• What you have to do
The material below holds pictures; leave them out, and copy exactly, and only, the lines from the one with "You are a computer-use agent. The" through the last.

• Material for the task
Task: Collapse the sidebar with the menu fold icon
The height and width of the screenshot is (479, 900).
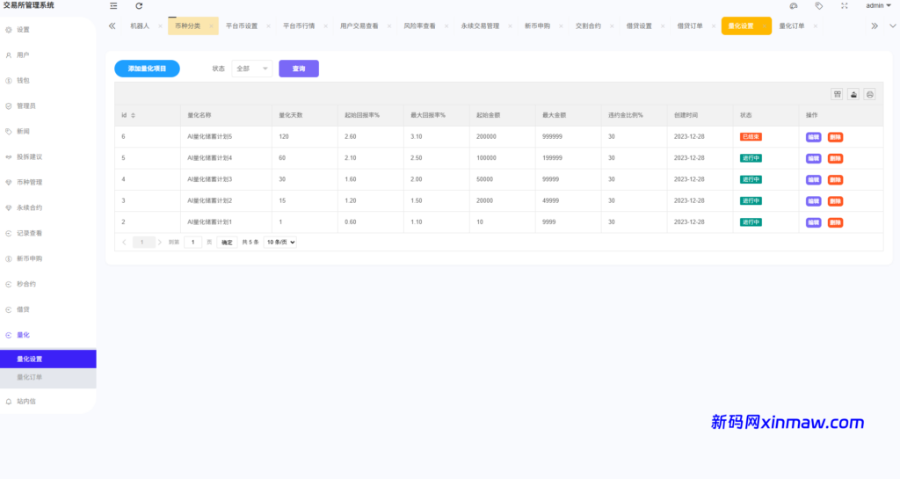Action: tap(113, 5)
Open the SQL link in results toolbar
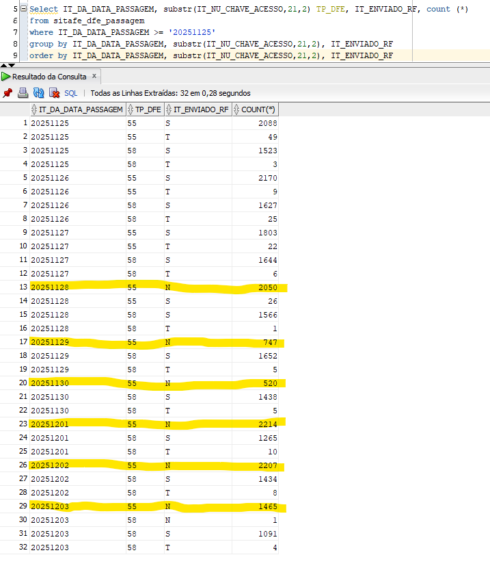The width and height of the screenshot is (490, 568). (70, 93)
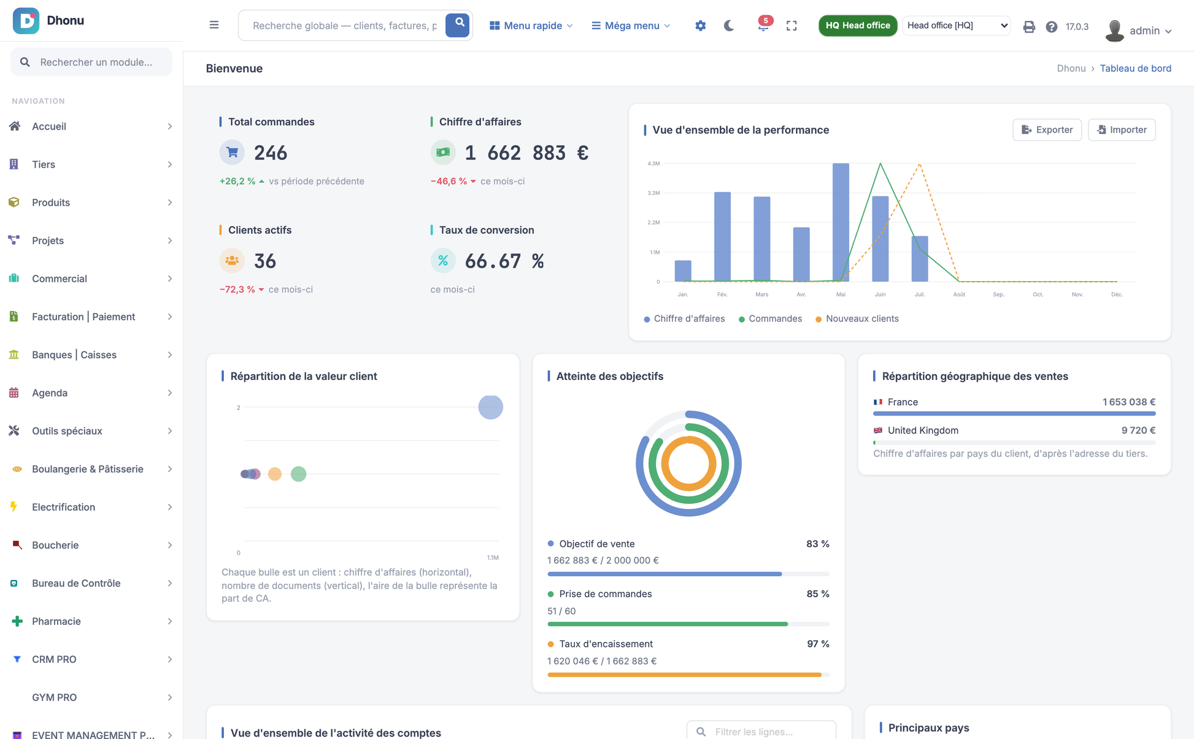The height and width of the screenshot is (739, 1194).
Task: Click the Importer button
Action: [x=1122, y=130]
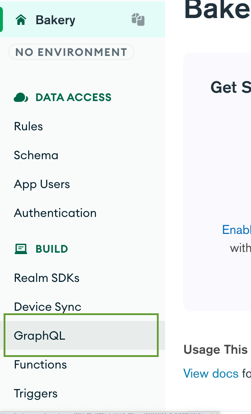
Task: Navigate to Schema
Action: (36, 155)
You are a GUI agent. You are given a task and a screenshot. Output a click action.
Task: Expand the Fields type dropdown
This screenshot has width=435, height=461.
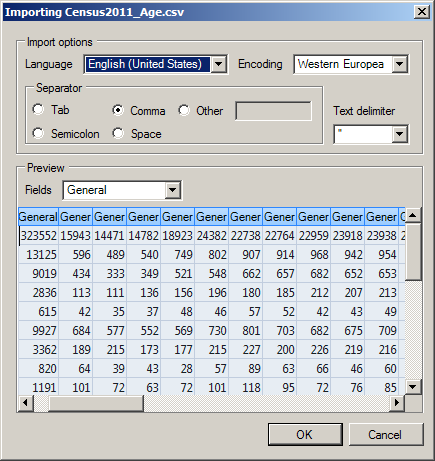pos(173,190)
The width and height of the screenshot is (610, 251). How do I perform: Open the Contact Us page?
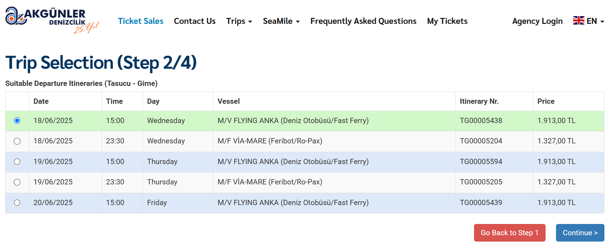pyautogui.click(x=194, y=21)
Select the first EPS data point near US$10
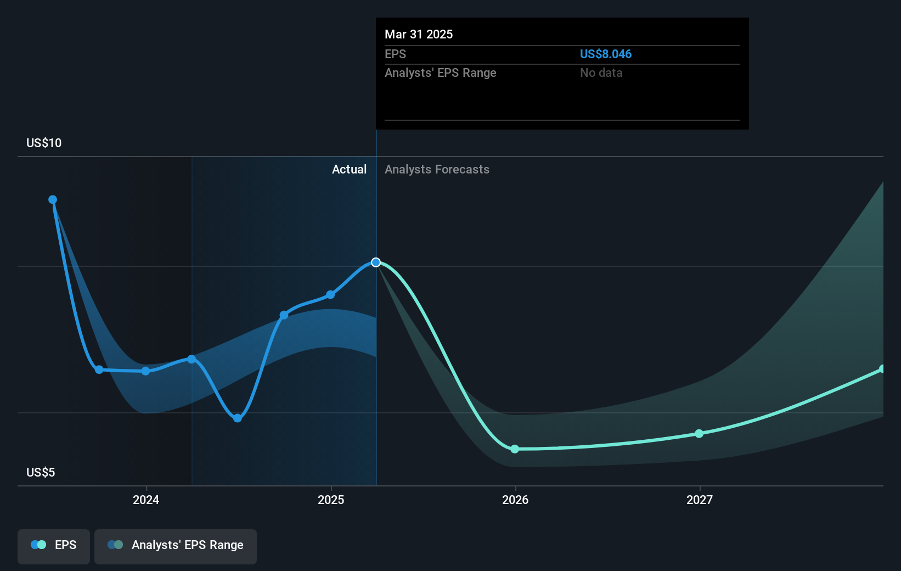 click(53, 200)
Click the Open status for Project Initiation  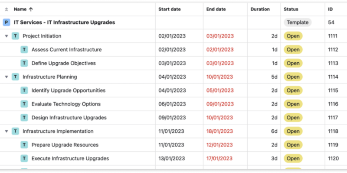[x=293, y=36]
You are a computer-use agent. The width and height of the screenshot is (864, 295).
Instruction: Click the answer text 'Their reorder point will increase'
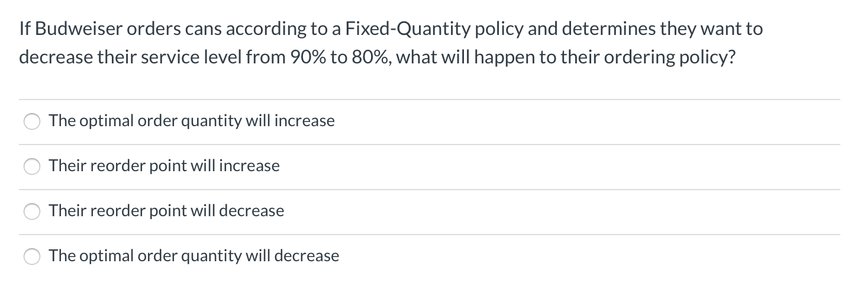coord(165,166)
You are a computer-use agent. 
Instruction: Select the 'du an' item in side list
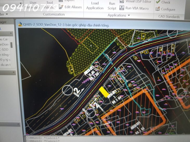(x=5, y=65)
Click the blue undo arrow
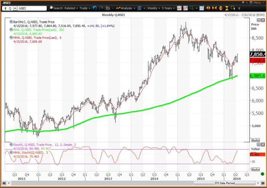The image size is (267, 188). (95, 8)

• Answer box
You are a computer-use agent. The width and height of the screenshot is (864, 295).
Instruction: Click the answer text 'Their reorder point will increase'
coord(165,166)
You are a computer-use agent. 
Instruction: Select the 'du an' item in side list
(x=5, y=65)
Click the blue undo arrow
The image size is (267, 188). (95, 8)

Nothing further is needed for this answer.